Dass Toni Scheibenberger Freude an seinem Job hat, steht außer Frage. Mehr noch: »Ich liebe diesen Beruf«, sagt er mit Überzeugung. Doch selbst das wäre für ihn als Voraussetzung für eine Tätigkeit in der Pflege nicht genug. Man müsse, sagt er, »eine gewisse Haltung mitbringen, um in diesem Beruf leben zu können. Er muss Berufung sein.« Er kann das auch begründen: In der Pflege gehe es im Wortsinne »um Leben und Tod«, sagt er. Um ganzheitlich pflegen zu können, müsse man »empathisch sein und echt«.

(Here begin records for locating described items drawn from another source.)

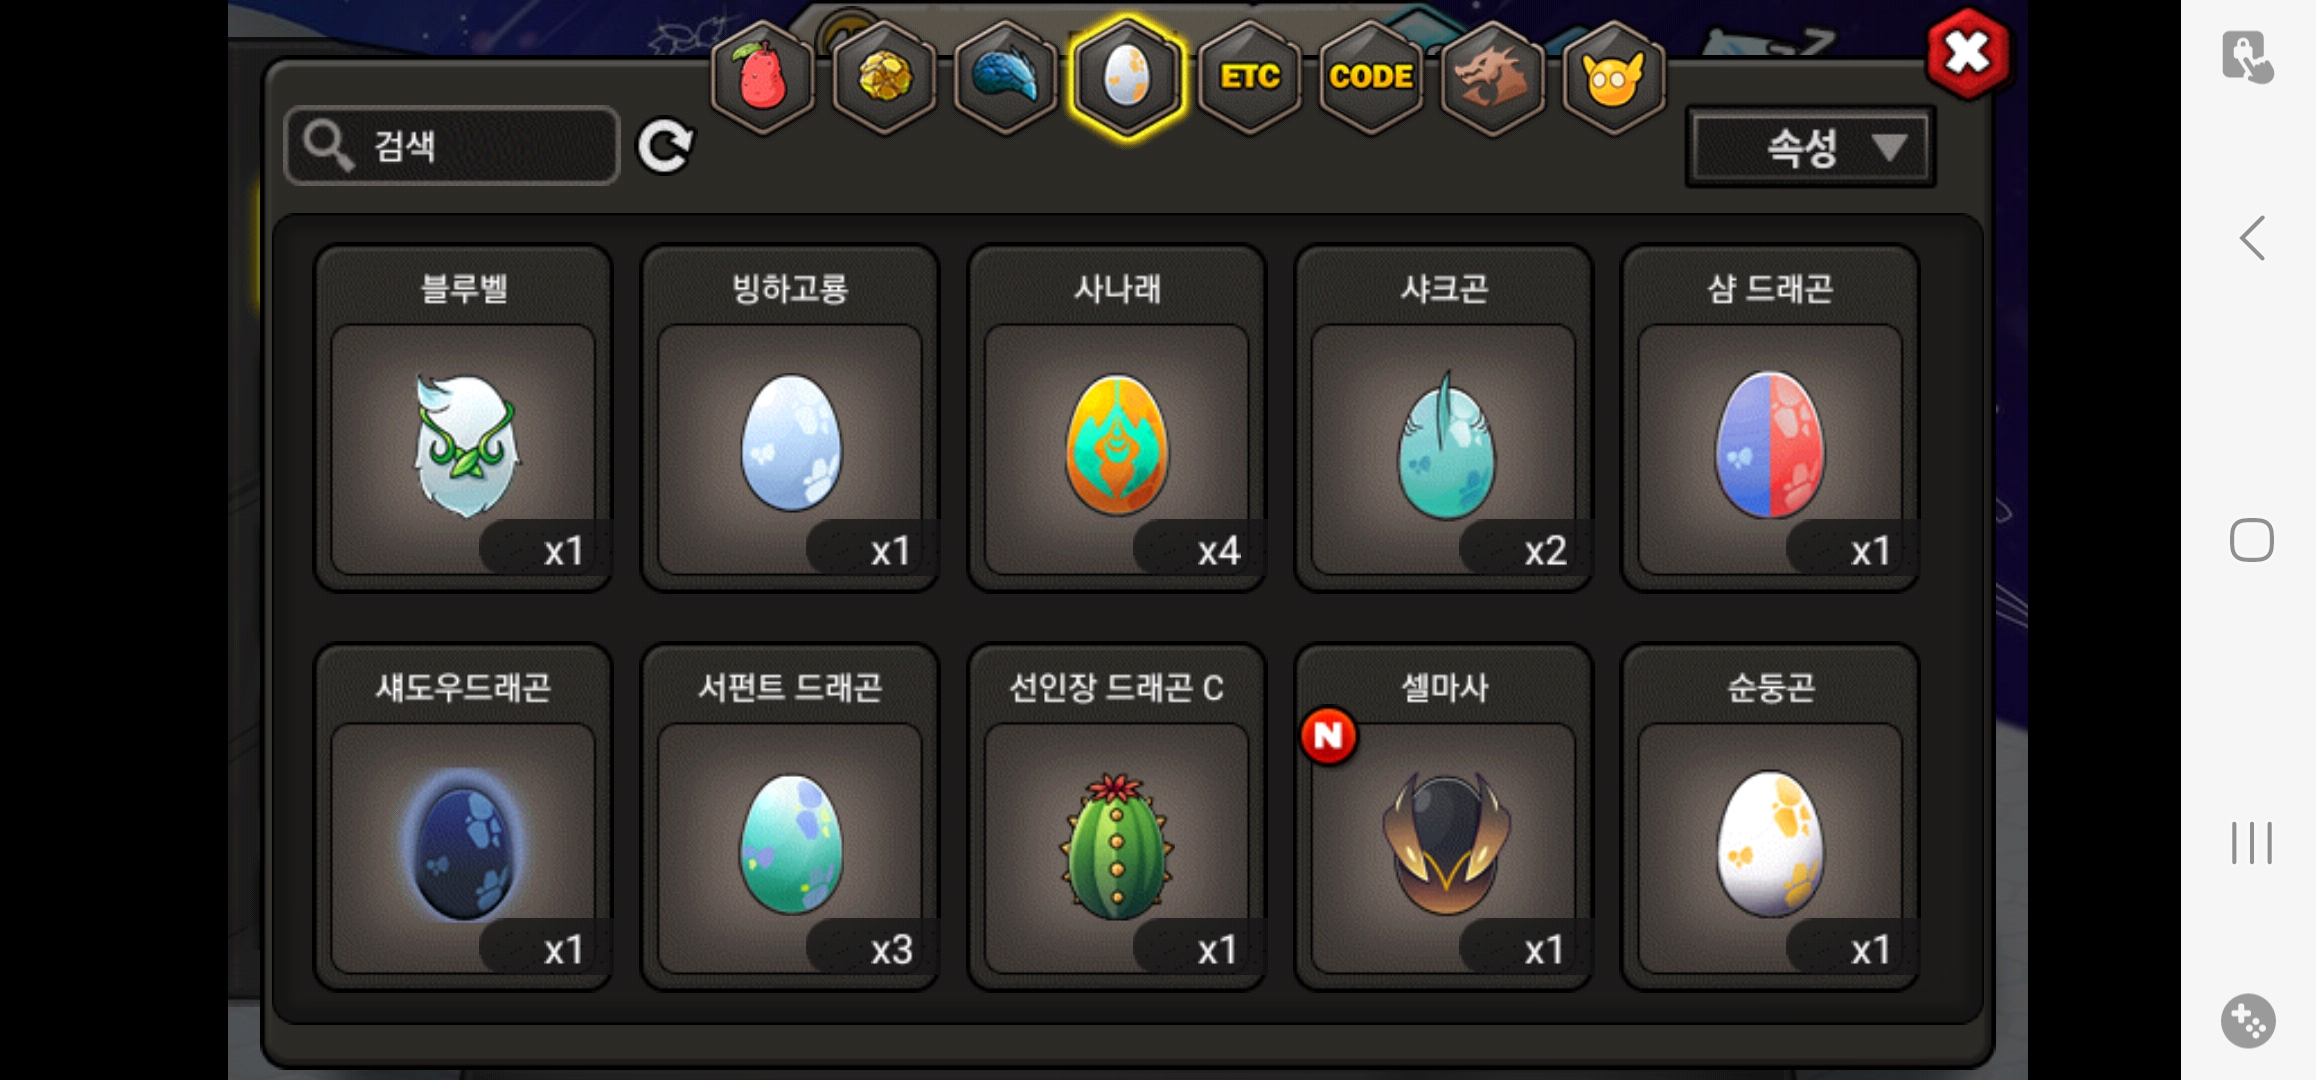
Task: Open the red fruit food category tab
Action: 763,78
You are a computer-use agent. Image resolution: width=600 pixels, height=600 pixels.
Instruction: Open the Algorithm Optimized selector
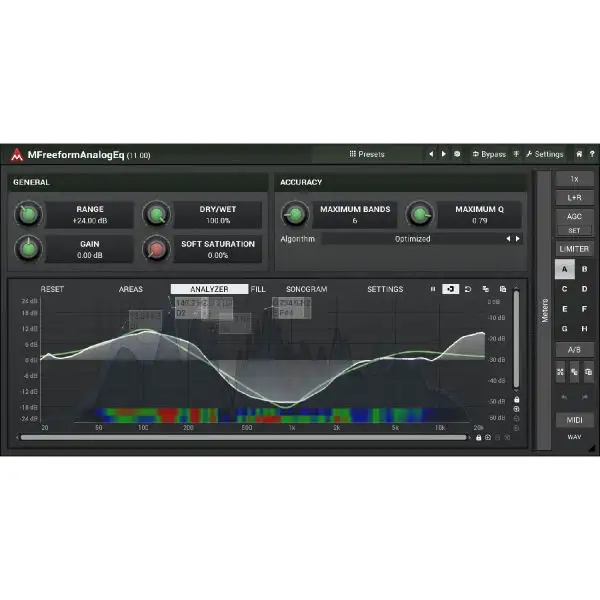(x=412, y=239)
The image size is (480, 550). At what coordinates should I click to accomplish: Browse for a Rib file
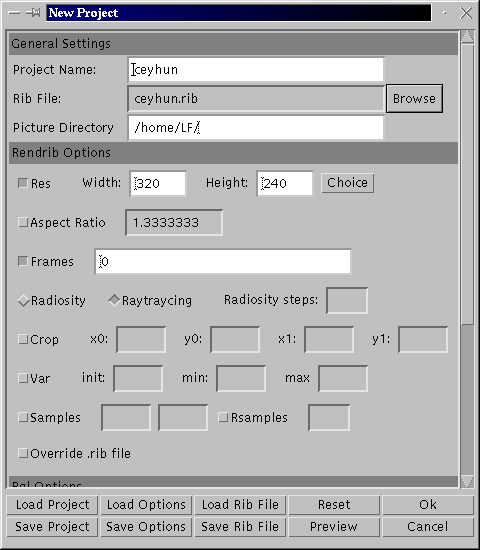[414, 99]
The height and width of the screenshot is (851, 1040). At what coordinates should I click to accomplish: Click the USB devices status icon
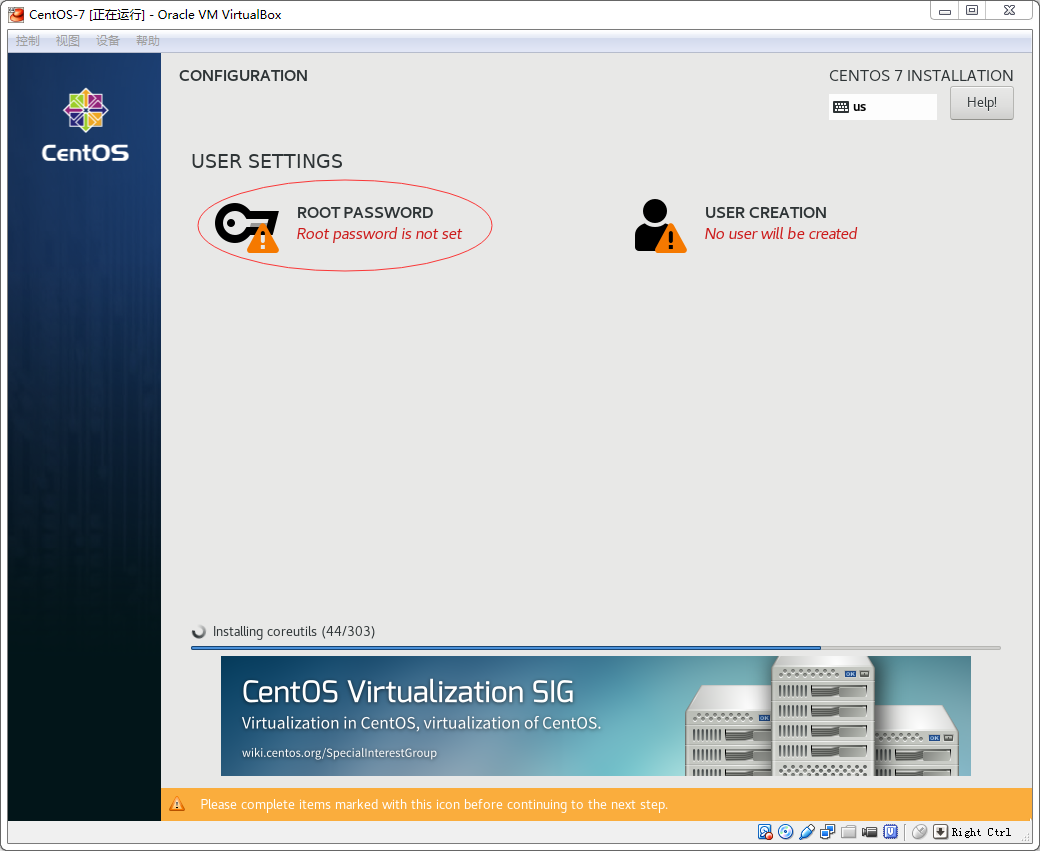point(807,832)
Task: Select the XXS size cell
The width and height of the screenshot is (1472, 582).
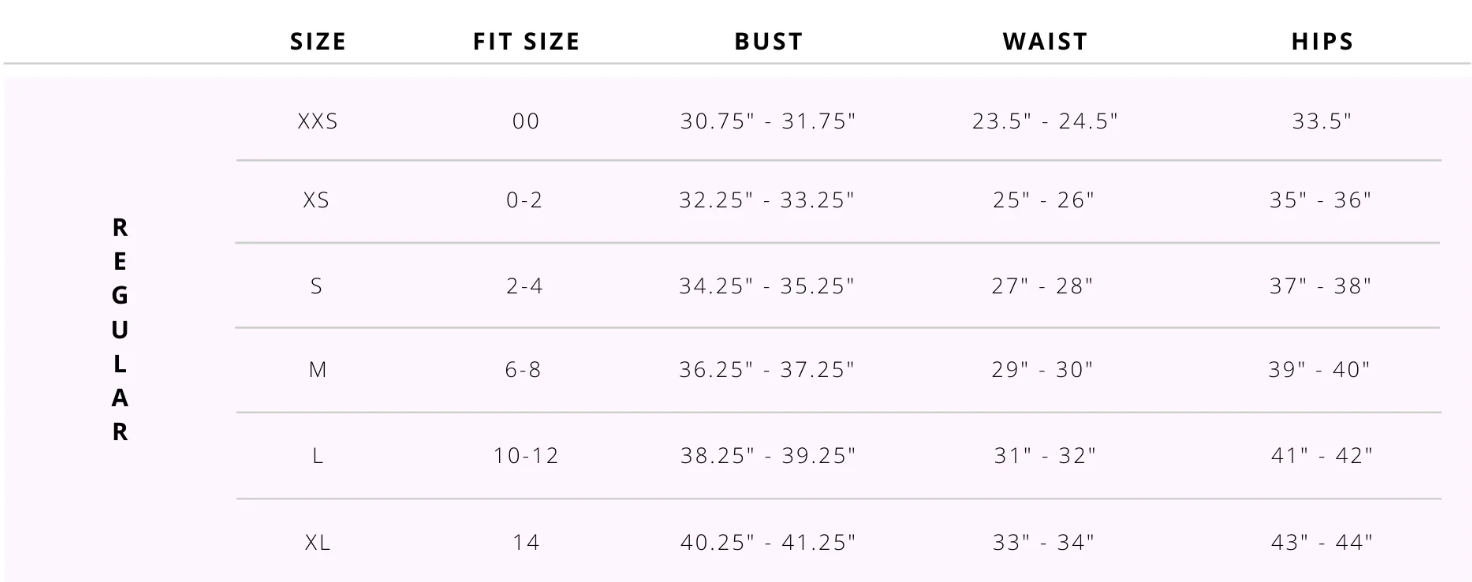Action: coord(318,122)
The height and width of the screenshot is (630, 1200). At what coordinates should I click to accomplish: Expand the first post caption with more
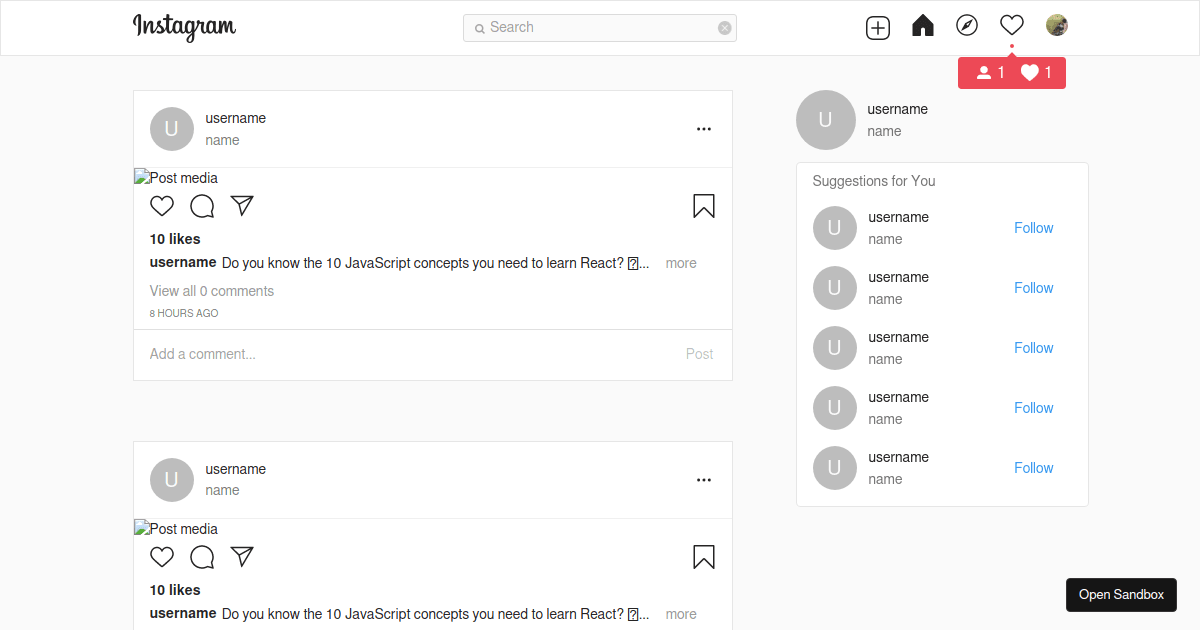(x=680, y=262)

Gewichtige Worte eines gerade einmal 32-Jährigen sind das, und doch strahlt Toni Scheibenberger so gar nichts Verbissenes aus, im Gegenteil. Selbst jetzt, nach einer Frühschicht im Seniorenzentrum Zum Königshof in Düsseldorf-Unterrath, wirkt Scheibenberger entspannt und locker. »Keine Frage, es ist oft stressig«, meint er. Aber das sei jeder andere Beruf doch auch, wenn man ihn ernst nehme. »Ich weiß ja, was mich erwartet.«

 

Wie ernst es ihm mit seinem Plädoyer für den eigenen Berufsstand ist, kann man bei Toni Scheibenberger sogar an seinem Wohnort ablesen: Dieser liegt lediglich fünf Gehminuten vom Königshof entfernt. »Ich möchte da sein, wenn’s brennt«, begründet er diese Wahl. Sollte es beispielsweise kurzfristig Ausfälle im Team geben, wie in der Coronazeit nicht selten, sei er als stellvertretender Wohnbereichsleiter schnell da und könne die Personalfrage mit klären. »Oder im Zweifel auch mal selbst einspringen «, wie er sagt.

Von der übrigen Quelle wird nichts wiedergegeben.